◆ Exercise ◆
Repeat each record below exactly as given.

---------- Exercise inputs

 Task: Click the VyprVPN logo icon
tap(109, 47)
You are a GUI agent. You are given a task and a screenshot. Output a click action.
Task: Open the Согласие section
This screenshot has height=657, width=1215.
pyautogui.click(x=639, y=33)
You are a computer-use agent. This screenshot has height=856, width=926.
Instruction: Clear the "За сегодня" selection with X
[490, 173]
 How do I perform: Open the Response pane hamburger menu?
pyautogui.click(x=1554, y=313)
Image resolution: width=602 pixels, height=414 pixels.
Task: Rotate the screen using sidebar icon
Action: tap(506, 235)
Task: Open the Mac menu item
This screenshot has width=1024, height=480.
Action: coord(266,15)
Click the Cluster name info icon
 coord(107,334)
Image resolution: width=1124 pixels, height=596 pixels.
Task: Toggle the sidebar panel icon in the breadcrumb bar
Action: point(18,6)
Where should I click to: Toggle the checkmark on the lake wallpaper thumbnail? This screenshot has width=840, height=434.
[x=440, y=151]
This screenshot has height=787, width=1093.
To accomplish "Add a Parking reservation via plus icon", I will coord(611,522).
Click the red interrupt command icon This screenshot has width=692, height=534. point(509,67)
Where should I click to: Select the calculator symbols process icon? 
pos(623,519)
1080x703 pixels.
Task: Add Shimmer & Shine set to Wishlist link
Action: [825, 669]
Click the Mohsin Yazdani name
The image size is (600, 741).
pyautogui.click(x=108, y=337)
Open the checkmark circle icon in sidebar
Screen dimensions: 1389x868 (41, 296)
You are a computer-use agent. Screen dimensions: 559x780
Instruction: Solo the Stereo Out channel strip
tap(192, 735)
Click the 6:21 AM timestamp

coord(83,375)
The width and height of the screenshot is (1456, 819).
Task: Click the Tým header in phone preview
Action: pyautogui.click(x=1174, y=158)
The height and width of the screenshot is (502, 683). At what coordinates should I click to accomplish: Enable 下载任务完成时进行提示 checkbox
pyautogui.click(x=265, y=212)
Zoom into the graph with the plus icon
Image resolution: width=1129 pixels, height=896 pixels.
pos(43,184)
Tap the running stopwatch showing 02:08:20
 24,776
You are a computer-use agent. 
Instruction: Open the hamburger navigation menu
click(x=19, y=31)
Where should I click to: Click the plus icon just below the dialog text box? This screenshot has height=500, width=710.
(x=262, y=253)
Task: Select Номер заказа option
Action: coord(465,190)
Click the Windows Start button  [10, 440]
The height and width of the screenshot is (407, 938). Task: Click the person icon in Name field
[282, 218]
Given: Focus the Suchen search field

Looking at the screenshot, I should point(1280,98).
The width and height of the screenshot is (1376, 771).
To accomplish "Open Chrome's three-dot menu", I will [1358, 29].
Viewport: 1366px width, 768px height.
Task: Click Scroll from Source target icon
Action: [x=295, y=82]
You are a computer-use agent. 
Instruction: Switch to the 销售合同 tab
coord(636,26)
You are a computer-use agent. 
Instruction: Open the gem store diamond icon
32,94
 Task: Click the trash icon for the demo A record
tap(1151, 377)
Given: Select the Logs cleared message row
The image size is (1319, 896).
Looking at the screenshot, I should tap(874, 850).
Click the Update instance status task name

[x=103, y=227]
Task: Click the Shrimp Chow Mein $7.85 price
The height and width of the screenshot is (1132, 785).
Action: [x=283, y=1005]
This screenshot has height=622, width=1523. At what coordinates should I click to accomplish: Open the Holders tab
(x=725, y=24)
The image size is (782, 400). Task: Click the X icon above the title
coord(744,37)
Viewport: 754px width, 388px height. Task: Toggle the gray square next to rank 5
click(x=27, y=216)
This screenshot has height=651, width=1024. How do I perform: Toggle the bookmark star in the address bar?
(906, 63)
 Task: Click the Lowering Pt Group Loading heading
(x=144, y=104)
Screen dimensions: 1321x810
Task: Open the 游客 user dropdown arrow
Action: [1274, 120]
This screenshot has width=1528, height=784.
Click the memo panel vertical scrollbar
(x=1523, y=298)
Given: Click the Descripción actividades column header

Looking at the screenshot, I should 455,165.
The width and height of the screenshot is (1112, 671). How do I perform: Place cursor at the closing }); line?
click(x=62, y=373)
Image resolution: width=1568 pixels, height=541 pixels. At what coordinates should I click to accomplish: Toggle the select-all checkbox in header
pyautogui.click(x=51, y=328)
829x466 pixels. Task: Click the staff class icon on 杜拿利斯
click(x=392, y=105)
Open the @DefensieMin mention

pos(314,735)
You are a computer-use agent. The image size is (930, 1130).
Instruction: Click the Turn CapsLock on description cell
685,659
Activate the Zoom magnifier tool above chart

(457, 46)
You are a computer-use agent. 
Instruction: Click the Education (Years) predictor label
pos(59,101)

--------------------

◆ Solution for this problem ◆
 Task: Click the VyprVPN logo icon
tap(109, 47)
You are a GUI agent. You are given a task and a screenshot. Output a click action.
Task: Open the Согласие section
This screenshot has height=657, width=1215.
pyautogui.click(x=639, y=33)
You are a computer-use agent. This screenshot has height=856, width=926.
Instruction: Clear the "За сегодня" selection with X
[490, 173]
 How do I perform: Open the Response pane hamburger menu?
pyautogui.click(x=1554, y=313)
Image resolution: width=602 pixels, height=414 pixels.
Task: Rotate the screen using sidebar icon
Action: tap(506, 235)
Task: Open the Mac menu item
This screenshot has width=1024, height=480.
Action: coord(266,15)
Click the Cluster name info icon
 coord(107,334)
Image resolution: width=1124 pixels, height=596 pixels.
Task: Toggle the sidebar panel icon in the breadcrumb bar
Action: point(18,6)
Where should I click to: Toggle the checkmark on the lake wallpaper thumbnail? This screenshot has width=840, height=434.
[x=440, y=151]
This screenshot has height=787, width=1093.
To accomplish "Add a Parking reservation via plus icon", I will coord(611,522).
Click the red interrupt command icon This screenshot has width=692, height=534. point(509,67)
Where should I click to: Select the calculator symbols process icon? 
pos(623,519)
1080x703 pixels.
Task: Add Shimmer & Shine set to Wishlist link
Action: [825, 669]
Click the Mohsin Yazdani name
The image size is (600, 741).
pyautogui.click(x=108, y=337)
Open the checkmark circle icon in sidebar
Screen dimensions: 1389x868 (41, 296)
You are a computer-use agent. Screen dimensions: 559x780
Instruction: Solo the Stereo Out channel strip
tap(192, 735)
Click the 6:21 AM timestamp

coord(83,375)
The width and height of the screenshot is (1456, 819).
Task: Click the Tým header in phone preview
Action: pyautogui.click(x=1174, y=158)
The height and width of the screenshot is (502, 683). At what coordinates should I click to accomplish: Enable 下载任务完成时进行提示 checkbox
pyautogui.click(x=265, y=212)
Zoom into the graph with the plus icon
Image resolution: width=1129 pixels, height=896 pixels.
pos(43,184)
Tap the running stopwatch showing 02:08:20
 24,776
You are a computer-use agent. 
Instruction: Open the hamburger navigation menu
click(x=19, y=31)
Where should I click to: Click the plus icon just below the dialog text box? This screenshot has height=500, width=710.
(x=262, y=253)
Task: Select Номер заказа option
Action: coord(465,190)
Click the Windows Start button  [10, 440]
The height and width of the screenshot is (407, 938). Task: Click the person icon in Name field
[282, 218]
Given: Focus the Suchen search field

Looking at the screenshot, I should point(1280,98).
The width and height of the screenshot is (1376, 771).
To accomplish "Open Chrome's three-dot menu", I will [1358, 29].
Viewport: 1366px width, 768px height.
Task: Click Scroll from Source target icon
Action: [x=295, y=82]
You are a computer-use agent. 
Instruction: Switch to the 销售合同 tab
coord(636,26)
You are a computer-use agent. 
Instruction: Open the gem store diamond icon
32,94
 Task: Click the trash icon for the demo A record
tap(1151, 377)
Given: Select the Logs cleared message row
The image size is (1319, 896).
Looking at the screenshot, I should tap(874, 850).
Click the Update instance status task name

[x=103, y=227]
Task: Click the Shrimp Chow Mein $7.85 price
The height and width of the screenshot is (1132, 785).
Action: [x=283, y=1005]
This screenshot has height=622, width=1523. At what coordinates should I click to accomplish: Open the Holders tab
(x=725, y=24)
The image size is (782, 400). Task: Click the X icon above the title
coord(744,37)
Viewport: 754px width, 388px height. Task: Toggle the gray square next to rank 5
click(x=27, y=216)
This screenshot has height=651, width=1024. How do I perform: Toggle the bookmark star in the address bar?
(906, 63)
 Task: Click the Lowering Pt Group Loading heading
(x=144, y=104)
Screen dimensions: 1321x810
Task: Open the 游客 user dropdown arrow
Action: [1274, 120]
This screenshot has width=1528, height=784.
Click the memo panel vertical scrollbar
(x=1523, y=298)
Given: Click the Descripción actividades column header

Looking at the screenshot, I should 455,165.
The width and height of the screenshot is (1112, 671). How do I perform: Place cursor at the closing }); line?
click(x=62, y=373)
Image resolution: width=1568 pixels, height=541 pixels. At what coordinates should I click to accomplish: Toggle the select-all checkbox in header
pyautogui.click(x=51, y=328)
829x466 pixels. Task: Click the staff class icon on 杜拿利斯
click(x=392, y=105)
Open the @DefensieMin mention

pos(314,735)
You are a computer-use agent. The image size is (930, 1130).
Instruction: Click the Turn CapsLock on description cell
685,659
Activate the Zoom magnifier tool above chart

(457, 46)
You are a computer-use agent. 
Instruction: Click the Education (Years) predictor label
pos(59,101)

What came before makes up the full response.